Kallu, Neera and Toddy
To explain the difference between neera and Kallu, let us take the example of milk and curd. Toddy, the liquid is often collected bunches into pots, and a separate pot is used for Kallu and a cleaner pot for neera. Because of the presence of sediments in the pot and a pinch of additives, the liquid ferments in one pot and becomes Toddy. Toddy is usually drunk after fermentation which requires a day or so and as its sourness and acidic-ness increases, it is considered tastier. Neera, on the other hand, has a short shelf life and is to be consumed within a time frame before it becomes stale and inconsumable. In order to delay the fermentation of Neera, lime is added to fresh toddy which is said to help keep it fresh. If Toddy is left to nature after extraction, it becomes strong as wine. Though it requires distillation before consumption, it used to be consumed earlier in the form called arrack which was banned by the Kerala Government in 1996.
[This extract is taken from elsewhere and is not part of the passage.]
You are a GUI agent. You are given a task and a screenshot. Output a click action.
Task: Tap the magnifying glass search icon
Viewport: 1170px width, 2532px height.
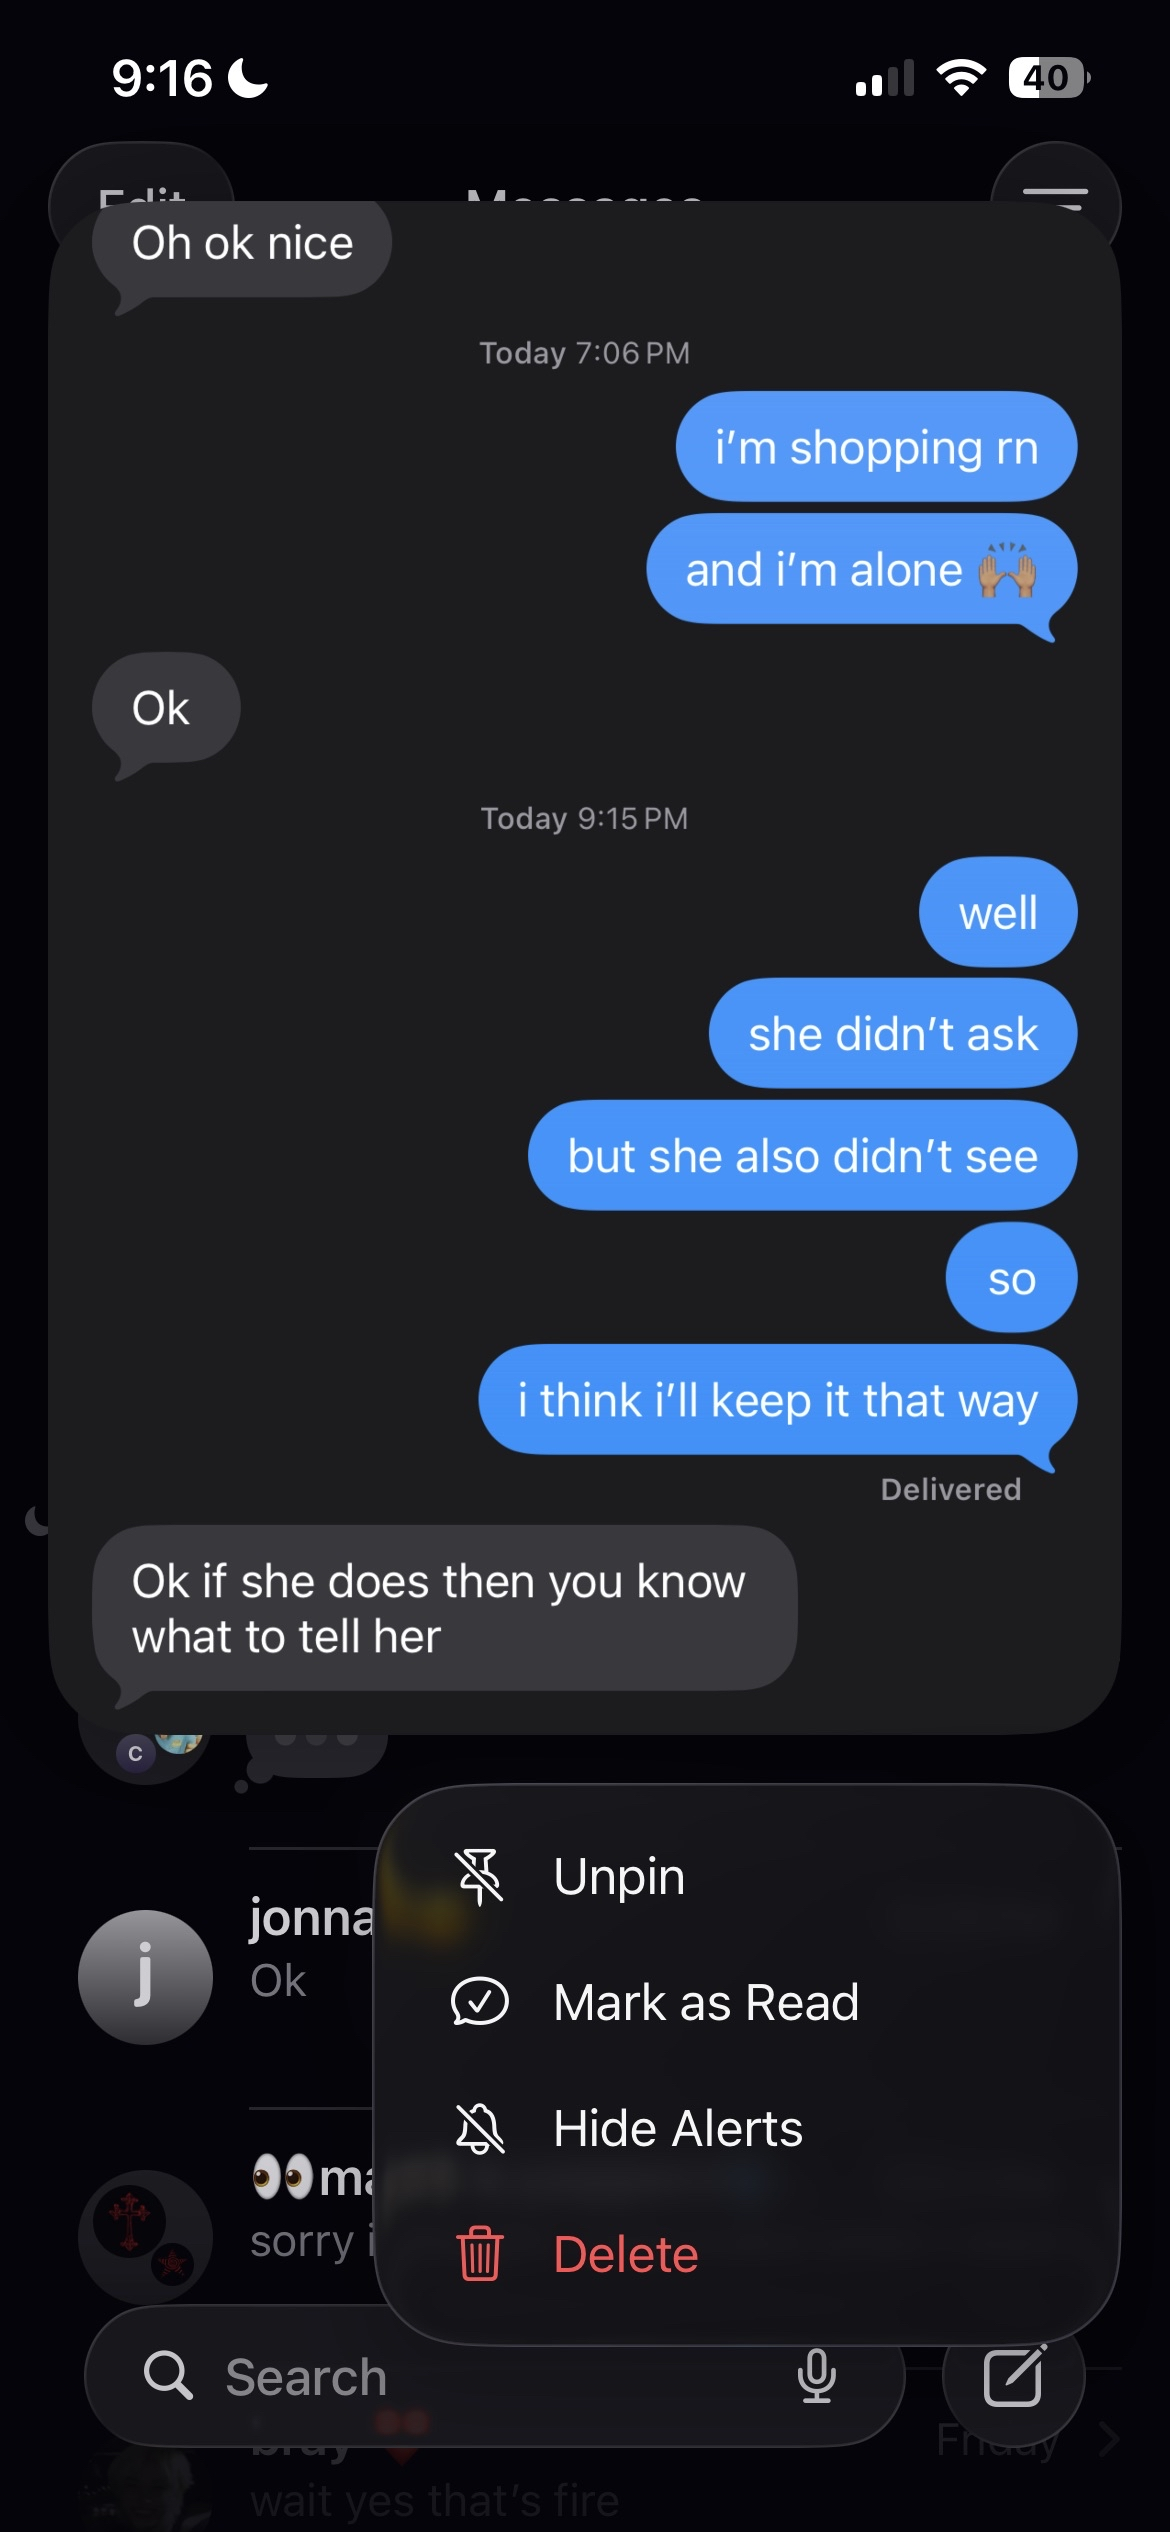click(x=168, y=2376)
Toddy in Kerala is sold under a license issued by the excise department. It is a flourishing industry employing over 50,000 employees with a welfare board under the labour department. Funnily enough, Toddy is exempted even on dry days so. It is available year-round at your beck and call.
If you ever get a chance to see how Toddy in Kerala is made, make sure you grab the opportunity to witness it. Palm trees are carefully selected, and the toddy tapper uses a coir rope tied with coconut husks at a 2 feet interval which makes for a ladder. Then the unopened buds of the palm flower are cut open and with 95% left remaining on the tree. Then the bud is made to swell but to beat it and pounding it with a hammer. Then clay pots are attached to catch the sap which results in a milky liquid being collected in the clay pots which are then taken down and segregated. Some are left to ferment lightly and the longer it ferments, the more alcohol accumulates. It is then sold in glass bottles to licensed Toddy shops where they are sold. Toddy has an alcohol content of about 8.1% and is considered natural alcohol, and a health drink in Kerala.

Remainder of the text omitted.